2. The story having (verifiable) details that would be unlikely to exist if someone fabricated it, unless they went through a massive effort to fabricate a perfect story. While it is possible to fabricate a story that would pass thorough scrutiny, most fabricated stories would show inconsistencies or otherwise fall apart if looked at this closely.

Here's the graf that most resembles a thesis statement:

> Then, I read the article, with a particular attention to the paragraph quoted above. I felt that several elements of this paragraph were inconsistent with the standard practice of banking.

The quoted paragraph that he refers to:

> When I reached the bank, I told the guard I needed to make a large cash withdrawal and she sent me upstairs. Michael [a member of the scamming team] was on speakerphone in my pocket. I asked the teller for $50,000. The woman behind the thick glass window raised her eyebrows, disappeared into a back room, came back with a large metal box of $100 bills, and counted them out with a machine. Then she pushed the stacks of bills through the slot along with a sheet of paper warning me against scams. I thanked her and left.

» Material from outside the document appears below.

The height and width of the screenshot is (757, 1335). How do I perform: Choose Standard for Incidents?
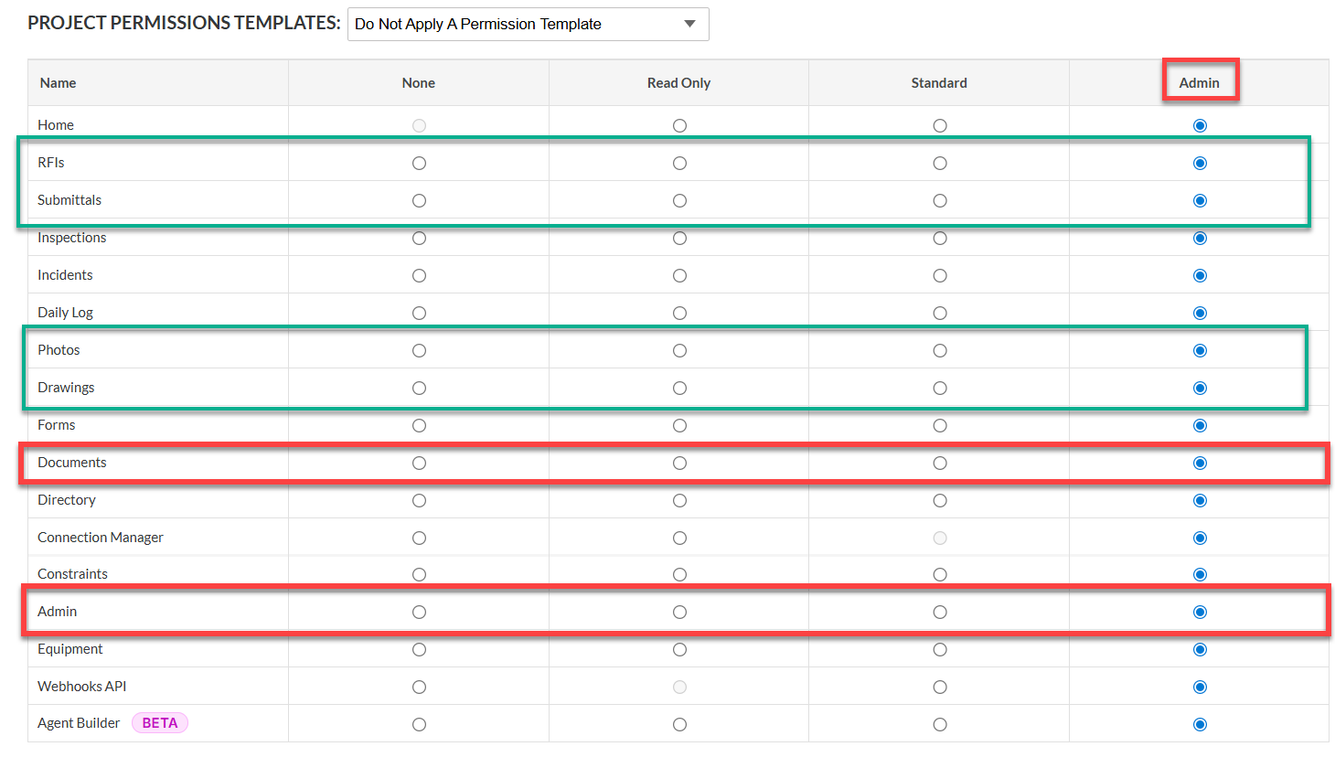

How does "The Bank of America branch that she named by address (in the police report) has a second-floor teller window" a meaningful verification of the NYMag's problematic paragraph? Unless you think that literally the main problem with the NYMag graf is the first sentence: I told the guard I needed to make a large cash withdrawal and she sent me upstairs

> The story having (verifiable) details that would be unlikely to exist if someone fabricated it

She knows there's a Bank of America on 1 Flatbush Avenue. You really think that someone who spent months writing and working with an editor to publish a massive fabrication is too lazy to actually visit that actual location, especially when it's a short subway stop from her home?

> > The writer’s positive home equity, trivially available to the bank which wrote their mortgage, is well in excess of ten years of the median household income for New York City. The writer is the president of the family charitable foundation, which per its annual filings with the IRS has in the recent past held approximately $2 million in marketable securities. And the family estate in Connecticut (which the writer’s parents live at) was featured in the local paper, highlighting two hundred years of history.

Agreed. The author could have written, "it turns out the writer was from a wealthy family, grew up in a 200 year old home, and is president of the family's $2 million charity."

I generally hate long form articles. Something about this one was sufficiently different that I enjoyed reading it from start to end.

I think a big part of it is that there isn't any actual bullshit filler, and a lot of interesting information (even though it may not be critical for the TL;DR of the story). Most long form articles end up describing irrelevant details like the weather on the day of the interview, or the interior decoration of someone's house. Here, it's immediately clear why every piece of information is included, the article shares a lot of background information but tells something interesting with every paragraph.